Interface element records
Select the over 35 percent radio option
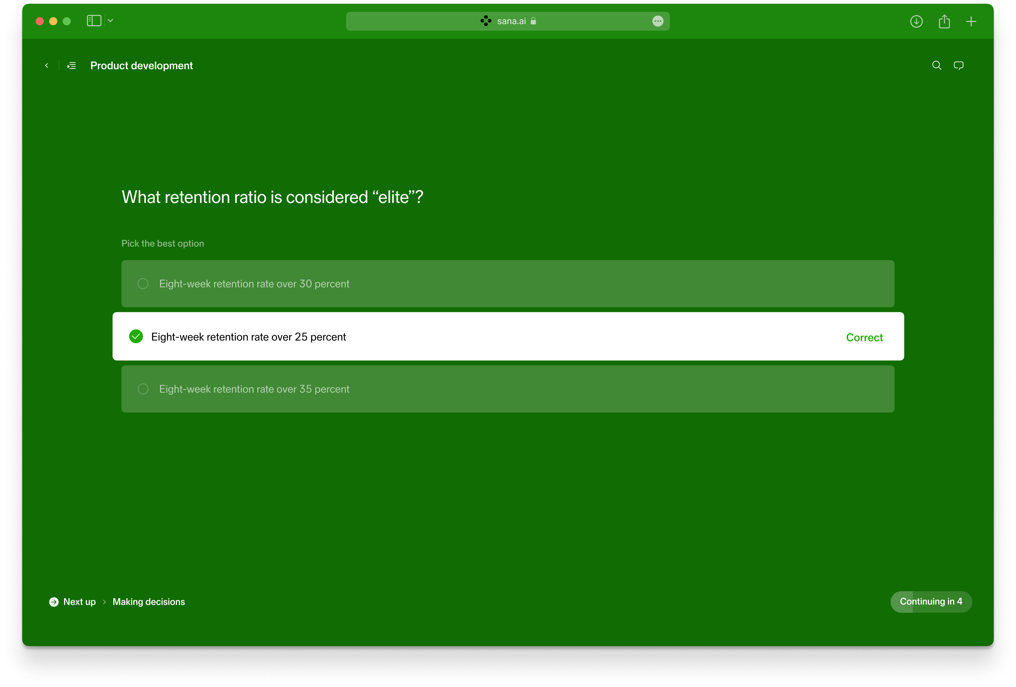 [143, 389]
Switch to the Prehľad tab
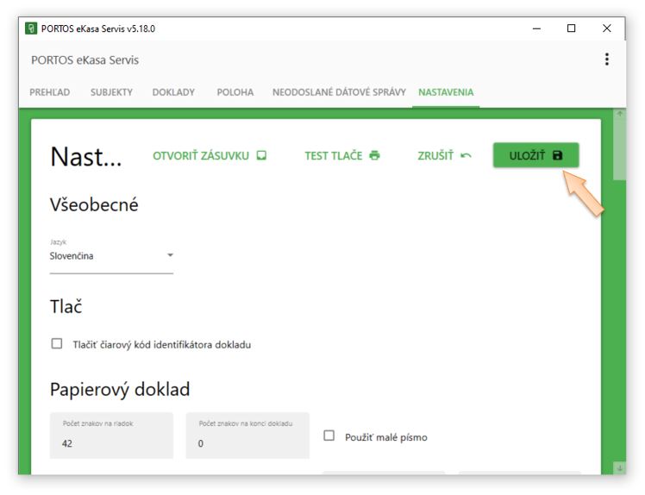The image size is (645, 495). [50, 92]
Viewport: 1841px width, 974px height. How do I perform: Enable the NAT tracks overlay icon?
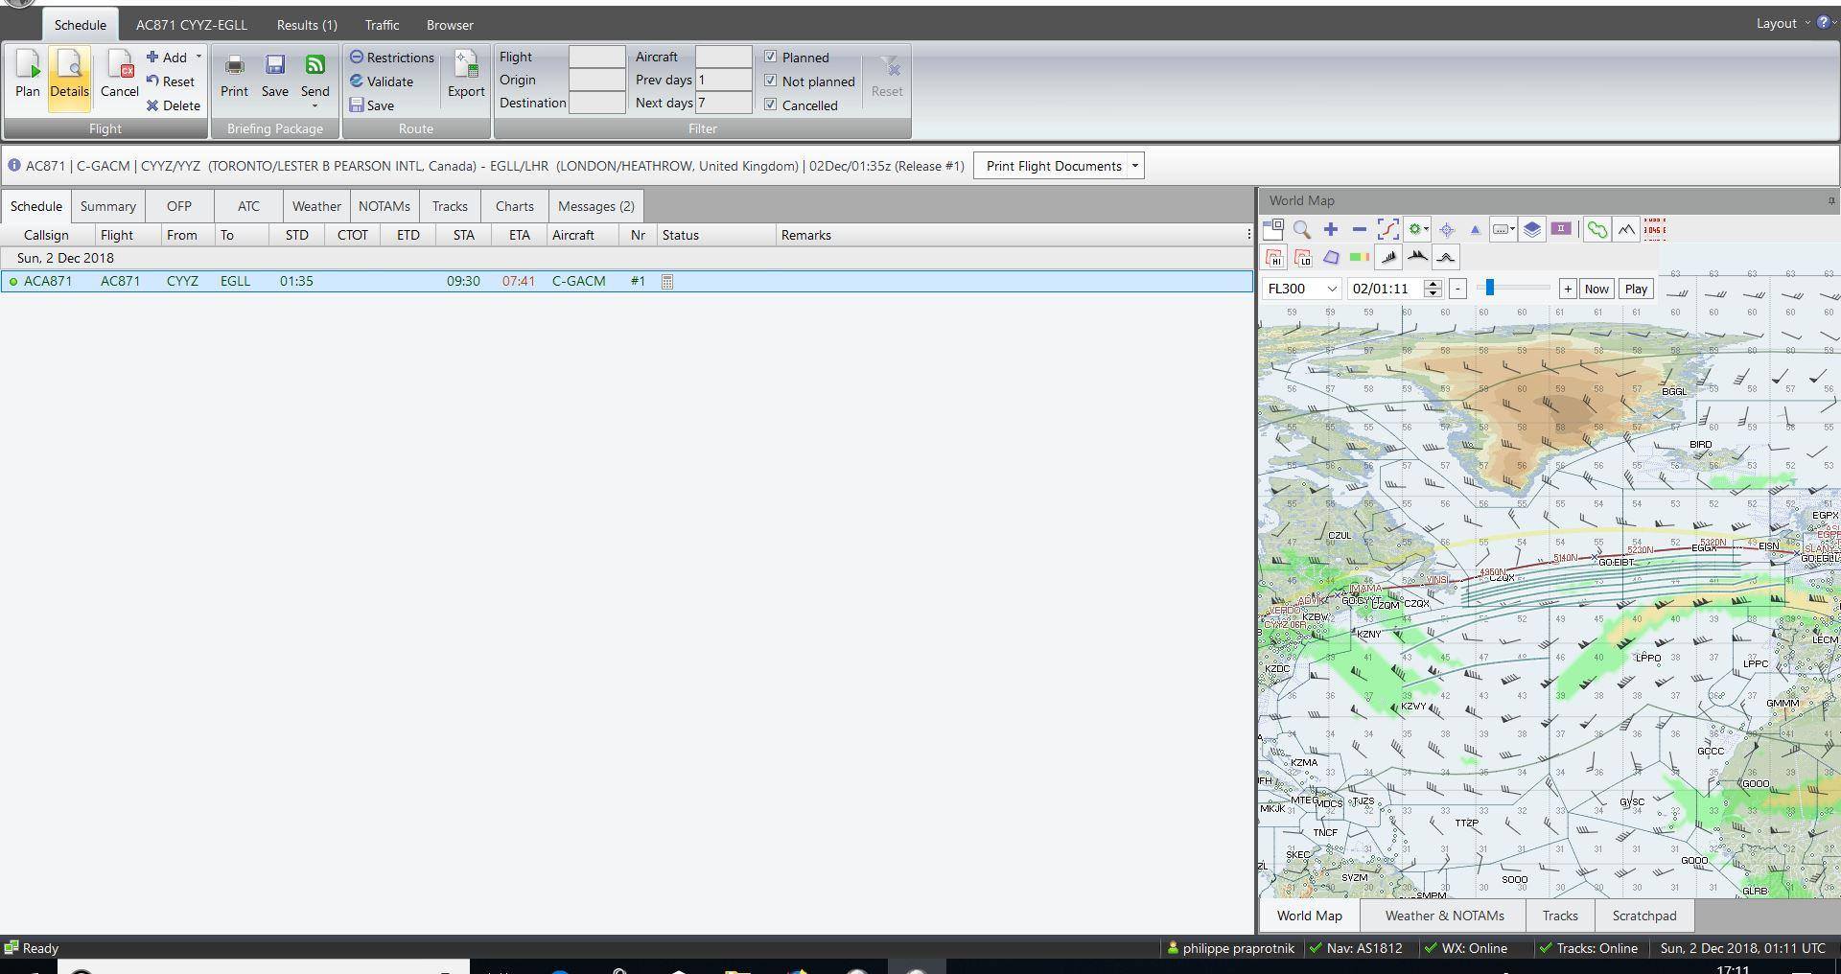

* Task prompt:
Please find every line of the material above that contains the string "overlay", matching case, and copy each of those lines.

* Problem solution:
Viewport: 1841px width, 974px height. How do I perform: Enable the NAT tracks overlay icon?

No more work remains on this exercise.